In this section, different methodologies for segmenting colorectal polyps on the Kvasir-SEG dataset are examined. Each row presents the performance of a different method across additional evaluation metrics. The MultiResUNet + AG model, along with its variant with TTA, is highlighted in the table, indicating their superior performance. Table 3 compares the effectiveness of several state-of-the-art (SOTA) models. In comparison, the MultiResUNet + AG model (with and without TTA) discovered only 0.47 million parameters, significantly less than other models. Although NanoNet-A identified fewer parameters, our model with TTA was more effective and improved DSC (5.03%), accuracy (1.42%), IoU (12.02%), and precision (10.03%) [37]. As a result, despite having fewer parameters, the proposed system is still able to maintain high performance. The DSC score of FCN + CNN was 0.8922, but the IoU score was 0.8022; the proposed model received 0.8277 IoU, an improvement of 3.02% [19]. The DDANet had the highest recall score, but the IoU, DSC, and precision metrics needed improvement [21]. UACANet had 69.16 million parameters, while ColonSegNet had 5.01 million; however, both models performed poorly in quantitative scoring, including accuracy, DSC, IoU, recall, and precision [18, 25]. According to the analysis presented above, the proposed model outperformed other models and contained fewer parameters, thereby reducing non-essential features during training and making it more easily implementable in practice.
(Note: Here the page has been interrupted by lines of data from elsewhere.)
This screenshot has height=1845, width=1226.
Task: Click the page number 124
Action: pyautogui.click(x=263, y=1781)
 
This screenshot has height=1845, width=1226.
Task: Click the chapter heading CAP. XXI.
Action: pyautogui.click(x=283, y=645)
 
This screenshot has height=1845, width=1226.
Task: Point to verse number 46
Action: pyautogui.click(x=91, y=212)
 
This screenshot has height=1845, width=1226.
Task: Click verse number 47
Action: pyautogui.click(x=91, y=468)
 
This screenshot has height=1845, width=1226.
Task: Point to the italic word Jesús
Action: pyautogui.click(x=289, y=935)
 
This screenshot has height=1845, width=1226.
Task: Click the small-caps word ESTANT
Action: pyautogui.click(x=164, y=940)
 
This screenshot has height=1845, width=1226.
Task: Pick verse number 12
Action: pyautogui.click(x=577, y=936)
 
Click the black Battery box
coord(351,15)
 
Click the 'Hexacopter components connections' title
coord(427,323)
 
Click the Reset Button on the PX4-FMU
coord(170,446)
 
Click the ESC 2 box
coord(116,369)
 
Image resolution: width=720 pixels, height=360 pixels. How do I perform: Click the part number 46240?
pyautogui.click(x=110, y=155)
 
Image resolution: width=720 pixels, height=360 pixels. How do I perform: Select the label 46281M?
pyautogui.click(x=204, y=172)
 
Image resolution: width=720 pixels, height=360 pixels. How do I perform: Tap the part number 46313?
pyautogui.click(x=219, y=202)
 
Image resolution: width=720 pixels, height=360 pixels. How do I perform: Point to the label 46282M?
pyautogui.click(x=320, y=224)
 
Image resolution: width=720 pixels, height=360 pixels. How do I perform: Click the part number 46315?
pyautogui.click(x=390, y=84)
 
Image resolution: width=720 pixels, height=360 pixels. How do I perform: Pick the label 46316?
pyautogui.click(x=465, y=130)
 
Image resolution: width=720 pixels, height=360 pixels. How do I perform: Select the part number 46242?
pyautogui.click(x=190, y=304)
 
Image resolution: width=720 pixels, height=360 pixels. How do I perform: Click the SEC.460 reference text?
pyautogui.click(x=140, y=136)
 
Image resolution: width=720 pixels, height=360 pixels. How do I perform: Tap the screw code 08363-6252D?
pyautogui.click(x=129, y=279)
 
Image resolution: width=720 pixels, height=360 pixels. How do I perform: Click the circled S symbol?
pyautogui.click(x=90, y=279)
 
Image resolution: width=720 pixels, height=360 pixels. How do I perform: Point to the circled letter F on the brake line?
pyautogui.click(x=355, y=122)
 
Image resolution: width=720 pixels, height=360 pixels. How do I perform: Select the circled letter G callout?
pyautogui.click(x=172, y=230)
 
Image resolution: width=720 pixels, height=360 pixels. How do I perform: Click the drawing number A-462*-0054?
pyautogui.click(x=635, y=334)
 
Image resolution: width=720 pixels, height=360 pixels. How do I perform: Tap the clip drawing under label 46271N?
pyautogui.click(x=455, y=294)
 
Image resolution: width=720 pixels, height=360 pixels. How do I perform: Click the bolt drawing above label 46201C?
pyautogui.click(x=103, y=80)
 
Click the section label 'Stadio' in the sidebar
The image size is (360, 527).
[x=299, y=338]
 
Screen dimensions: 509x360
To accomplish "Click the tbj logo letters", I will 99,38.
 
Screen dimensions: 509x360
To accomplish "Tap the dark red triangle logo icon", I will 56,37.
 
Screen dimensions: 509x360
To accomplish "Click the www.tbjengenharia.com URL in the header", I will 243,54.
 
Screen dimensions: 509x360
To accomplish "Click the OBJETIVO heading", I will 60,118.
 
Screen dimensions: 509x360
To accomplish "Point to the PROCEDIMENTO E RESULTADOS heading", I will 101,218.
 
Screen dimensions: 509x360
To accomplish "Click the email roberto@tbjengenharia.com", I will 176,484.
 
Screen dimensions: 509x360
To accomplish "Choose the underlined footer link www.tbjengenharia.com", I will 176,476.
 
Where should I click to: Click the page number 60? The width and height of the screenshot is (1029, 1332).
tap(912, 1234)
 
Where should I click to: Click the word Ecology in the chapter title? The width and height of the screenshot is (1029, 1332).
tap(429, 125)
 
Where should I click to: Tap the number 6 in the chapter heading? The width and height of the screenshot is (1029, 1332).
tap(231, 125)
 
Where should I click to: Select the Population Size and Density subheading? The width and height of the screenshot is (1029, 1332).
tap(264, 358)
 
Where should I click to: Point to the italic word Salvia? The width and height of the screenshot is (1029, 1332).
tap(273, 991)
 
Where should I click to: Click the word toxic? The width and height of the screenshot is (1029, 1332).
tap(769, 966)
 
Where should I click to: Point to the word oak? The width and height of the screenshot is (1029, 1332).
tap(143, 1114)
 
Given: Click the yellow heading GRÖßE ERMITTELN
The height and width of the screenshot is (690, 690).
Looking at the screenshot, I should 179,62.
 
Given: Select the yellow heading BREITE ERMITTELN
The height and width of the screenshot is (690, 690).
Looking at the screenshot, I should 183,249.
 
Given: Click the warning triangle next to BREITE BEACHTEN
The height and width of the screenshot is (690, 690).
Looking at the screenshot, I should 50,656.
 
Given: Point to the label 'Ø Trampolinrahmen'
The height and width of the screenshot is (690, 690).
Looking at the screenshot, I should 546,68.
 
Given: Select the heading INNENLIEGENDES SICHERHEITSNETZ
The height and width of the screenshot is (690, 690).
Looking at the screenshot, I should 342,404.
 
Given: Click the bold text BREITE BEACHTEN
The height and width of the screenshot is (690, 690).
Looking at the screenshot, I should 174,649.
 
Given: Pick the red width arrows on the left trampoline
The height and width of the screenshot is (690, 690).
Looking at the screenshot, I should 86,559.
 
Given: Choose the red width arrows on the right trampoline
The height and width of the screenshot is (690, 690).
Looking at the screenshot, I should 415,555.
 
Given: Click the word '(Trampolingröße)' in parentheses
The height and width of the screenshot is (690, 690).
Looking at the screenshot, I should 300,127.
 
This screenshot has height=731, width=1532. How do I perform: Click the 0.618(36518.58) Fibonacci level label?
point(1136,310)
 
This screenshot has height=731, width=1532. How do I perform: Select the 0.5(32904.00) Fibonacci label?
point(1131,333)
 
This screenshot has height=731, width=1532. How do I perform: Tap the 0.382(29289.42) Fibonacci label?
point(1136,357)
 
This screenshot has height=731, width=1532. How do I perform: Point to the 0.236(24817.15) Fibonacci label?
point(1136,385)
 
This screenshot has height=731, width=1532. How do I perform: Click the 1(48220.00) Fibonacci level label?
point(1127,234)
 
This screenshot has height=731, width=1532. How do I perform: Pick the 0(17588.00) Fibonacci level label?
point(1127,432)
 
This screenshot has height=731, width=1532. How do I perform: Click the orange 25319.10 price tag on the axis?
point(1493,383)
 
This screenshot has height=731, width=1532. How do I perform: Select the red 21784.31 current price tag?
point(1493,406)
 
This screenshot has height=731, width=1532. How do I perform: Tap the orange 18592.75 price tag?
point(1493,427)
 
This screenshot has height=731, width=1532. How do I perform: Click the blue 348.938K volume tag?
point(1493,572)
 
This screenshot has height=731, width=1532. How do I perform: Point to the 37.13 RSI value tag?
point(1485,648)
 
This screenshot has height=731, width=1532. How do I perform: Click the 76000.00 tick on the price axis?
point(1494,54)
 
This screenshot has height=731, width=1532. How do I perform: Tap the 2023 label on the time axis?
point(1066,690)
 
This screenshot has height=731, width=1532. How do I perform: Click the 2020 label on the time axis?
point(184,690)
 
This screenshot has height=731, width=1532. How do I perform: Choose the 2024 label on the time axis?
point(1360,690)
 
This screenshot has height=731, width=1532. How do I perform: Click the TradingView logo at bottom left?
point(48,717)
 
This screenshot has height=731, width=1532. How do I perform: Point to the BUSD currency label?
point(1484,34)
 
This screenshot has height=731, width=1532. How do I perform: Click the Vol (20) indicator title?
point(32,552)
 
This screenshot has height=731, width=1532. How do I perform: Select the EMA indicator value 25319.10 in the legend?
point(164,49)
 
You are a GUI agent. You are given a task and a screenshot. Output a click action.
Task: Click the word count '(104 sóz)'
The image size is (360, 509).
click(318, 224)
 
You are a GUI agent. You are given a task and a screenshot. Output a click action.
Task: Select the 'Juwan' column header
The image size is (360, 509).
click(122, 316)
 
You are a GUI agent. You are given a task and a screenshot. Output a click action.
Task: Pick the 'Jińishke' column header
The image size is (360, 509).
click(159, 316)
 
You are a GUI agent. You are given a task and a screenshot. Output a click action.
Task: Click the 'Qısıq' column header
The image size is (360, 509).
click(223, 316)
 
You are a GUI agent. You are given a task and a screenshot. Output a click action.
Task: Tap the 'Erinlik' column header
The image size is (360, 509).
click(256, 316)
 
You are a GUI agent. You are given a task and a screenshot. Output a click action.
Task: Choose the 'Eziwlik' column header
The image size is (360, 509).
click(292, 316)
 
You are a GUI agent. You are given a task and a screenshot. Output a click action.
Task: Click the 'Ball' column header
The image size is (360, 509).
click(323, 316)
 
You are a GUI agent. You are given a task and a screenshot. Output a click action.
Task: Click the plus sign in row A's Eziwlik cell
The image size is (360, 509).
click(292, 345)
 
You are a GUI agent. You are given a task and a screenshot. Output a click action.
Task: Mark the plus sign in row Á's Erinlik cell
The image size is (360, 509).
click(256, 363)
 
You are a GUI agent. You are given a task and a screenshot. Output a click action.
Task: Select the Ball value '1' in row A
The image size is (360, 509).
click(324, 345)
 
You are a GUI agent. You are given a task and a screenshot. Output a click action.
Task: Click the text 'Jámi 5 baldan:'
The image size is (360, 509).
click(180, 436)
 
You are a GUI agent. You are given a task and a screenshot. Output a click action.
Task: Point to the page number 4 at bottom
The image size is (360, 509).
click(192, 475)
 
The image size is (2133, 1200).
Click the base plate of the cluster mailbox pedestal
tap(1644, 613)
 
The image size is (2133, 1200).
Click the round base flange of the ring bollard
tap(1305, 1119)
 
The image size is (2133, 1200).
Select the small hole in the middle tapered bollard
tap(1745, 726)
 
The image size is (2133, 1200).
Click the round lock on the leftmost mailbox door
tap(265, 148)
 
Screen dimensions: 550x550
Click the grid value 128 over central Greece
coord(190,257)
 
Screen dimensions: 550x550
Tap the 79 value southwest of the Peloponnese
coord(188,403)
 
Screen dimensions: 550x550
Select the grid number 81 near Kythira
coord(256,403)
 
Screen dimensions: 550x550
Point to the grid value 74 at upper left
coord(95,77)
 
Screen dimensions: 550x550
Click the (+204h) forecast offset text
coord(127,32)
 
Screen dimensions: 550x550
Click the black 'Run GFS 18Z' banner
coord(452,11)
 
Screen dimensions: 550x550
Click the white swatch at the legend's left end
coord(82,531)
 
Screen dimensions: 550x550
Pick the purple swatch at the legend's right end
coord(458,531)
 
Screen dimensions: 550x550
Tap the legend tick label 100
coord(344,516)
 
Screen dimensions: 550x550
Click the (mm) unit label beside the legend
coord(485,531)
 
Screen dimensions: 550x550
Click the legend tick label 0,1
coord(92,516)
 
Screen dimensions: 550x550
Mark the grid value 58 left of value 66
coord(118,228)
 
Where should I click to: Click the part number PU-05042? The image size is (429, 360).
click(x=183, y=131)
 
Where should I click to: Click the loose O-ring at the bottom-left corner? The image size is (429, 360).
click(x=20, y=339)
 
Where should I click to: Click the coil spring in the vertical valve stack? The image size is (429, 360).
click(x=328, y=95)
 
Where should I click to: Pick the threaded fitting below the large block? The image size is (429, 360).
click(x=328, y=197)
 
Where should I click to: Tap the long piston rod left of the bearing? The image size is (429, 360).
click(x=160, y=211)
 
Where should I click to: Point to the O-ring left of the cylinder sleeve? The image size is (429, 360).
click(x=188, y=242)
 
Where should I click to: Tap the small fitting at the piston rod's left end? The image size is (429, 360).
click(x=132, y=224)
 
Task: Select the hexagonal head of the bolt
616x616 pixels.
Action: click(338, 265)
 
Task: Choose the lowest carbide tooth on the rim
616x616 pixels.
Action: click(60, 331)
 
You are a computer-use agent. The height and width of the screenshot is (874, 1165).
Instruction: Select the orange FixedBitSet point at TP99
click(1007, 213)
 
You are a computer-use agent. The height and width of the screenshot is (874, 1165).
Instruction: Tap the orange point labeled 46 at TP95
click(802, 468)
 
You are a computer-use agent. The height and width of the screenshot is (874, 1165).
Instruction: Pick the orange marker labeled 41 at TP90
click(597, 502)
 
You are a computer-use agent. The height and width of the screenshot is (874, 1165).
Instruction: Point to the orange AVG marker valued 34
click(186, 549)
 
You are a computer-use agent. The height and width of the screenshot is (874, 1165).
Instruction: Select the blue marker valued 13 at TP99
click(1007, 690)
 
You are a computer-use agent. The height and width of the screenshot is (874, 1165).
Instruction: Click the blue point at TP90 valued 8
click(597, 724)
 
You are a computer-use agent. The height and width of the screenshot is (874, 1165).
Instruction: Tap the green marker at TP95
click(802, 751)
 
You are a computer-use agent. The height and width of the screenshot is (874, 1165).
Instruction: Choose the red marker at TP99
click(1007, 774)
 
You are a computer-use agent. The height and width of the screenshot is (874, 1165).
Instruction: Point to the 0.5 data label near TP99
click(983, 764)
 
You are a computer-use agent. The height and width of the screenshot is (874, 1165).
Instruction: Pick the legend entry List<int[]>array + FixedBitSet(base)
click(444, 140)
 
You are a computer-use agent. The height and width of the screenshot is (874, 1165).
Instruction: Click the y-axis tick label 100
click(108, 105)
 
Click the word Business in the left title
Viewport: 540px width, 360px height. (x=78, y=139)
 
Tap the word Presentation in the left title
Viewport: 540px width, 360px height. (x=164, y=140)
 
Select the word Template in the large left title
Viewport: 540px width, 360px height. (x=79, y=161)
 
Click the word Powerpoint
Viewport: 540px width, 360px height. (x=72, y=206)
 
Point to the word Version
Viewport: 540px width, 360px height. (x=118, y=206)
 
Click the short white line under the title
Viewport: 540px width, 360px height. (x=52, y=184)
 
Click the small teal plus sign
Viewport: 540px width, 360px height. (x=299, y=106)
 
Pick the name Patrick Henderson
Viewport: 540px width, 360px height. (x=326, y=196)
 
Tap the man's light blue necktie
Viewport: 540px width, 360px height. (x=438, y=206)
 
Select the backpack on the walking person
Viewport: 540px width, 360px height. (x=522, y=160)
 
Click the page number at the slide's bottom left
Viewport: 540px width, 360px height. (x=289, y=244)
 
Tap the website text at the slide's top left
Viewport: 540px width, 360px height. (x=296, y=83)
High FPS, like UNet +  + (81.34) and ColonSegNet (73.95), often sacrifices segmentation quality. In contrast, proposed models, MultiResUNet + AG (31) and MultiResUNet + AG + TTA (38), strike a balance. They maintain competitive segmentation performance (DSC, IoU, Recall, Precision) while achieving respectable FPS values. This balance is essential in tasks where both speed and accuracy matter. Models with higher FPS may show poorer segmentation results, highlighting the effectiveness of the proposed models for real-time image segmentation applications.

Table 3 Comparative analysis on Kvasir-SEG dataset where (-) denotes not available and bold scores denotes best score

Initial resizing by downsampling technique decreased resolution from a maximum of 1920 × 1072 to 256 × 256 pixels, which is thought to be one of the causes of poor results on DSC and recall scores. This enlarging process may obscure the diagnosis of various minor lesions. Loss of fine features and subtle contrasts within the Region of Interest (ROI) are possible outcomes of the downsampling process. The loss of detail or merging of fine details during downsampling reduces the ability of AI systems and human beings to detect subtle aberrations in visuals. In our future studies, we will concentrate on developing a cropping strategy in which locally defined areas provide input to the model. To ensure accurate and particular insights are acquired, this method is focused on facilitating the acquisition of exact contextual elements.

8 Conclusions

This study has the significant advantage of minimizing missed detections, including tiny, oversaturated, flat polyps, which can improve clinical outcomes in colorectal cancer screening. This is a crucial step toward developing an automated polyp detection system for clinical use. The proposed approach combines the MultiResUNet model with a hybrid skip connection (Res + AG), utilizing the MultiRes block's robust feature extraction capabilities. A TTA technique is used to enhance boundary delineation and capture multi-scale image information, which includes original, horizontal, and vertical flip augmentations. In addition, this model is relatively lightweight, weighing only 6.71 MB and having only 0.47 million parameters. In addition, testing each sample takes 200 ms—1200 ms. A comparison between MultiResUNet + AG + TTA and SOTA proves MultiResUNet + AG + TTA to be superior for managing unseen data during real-time applications. As a result, the model performs admirably across a variety of criteria, such as precision, recall, DSC, IoU, and accuracy. The proposed model could enhance the accuracy and performance of clinical colonoscopy procedures by leveraging the capabilities of automated deep learning-based polyp segmentation. Based on the promising results obtained from this study, it is likely that MultiResUNet + AG + TTA will be used in real-world clinical settings in the future.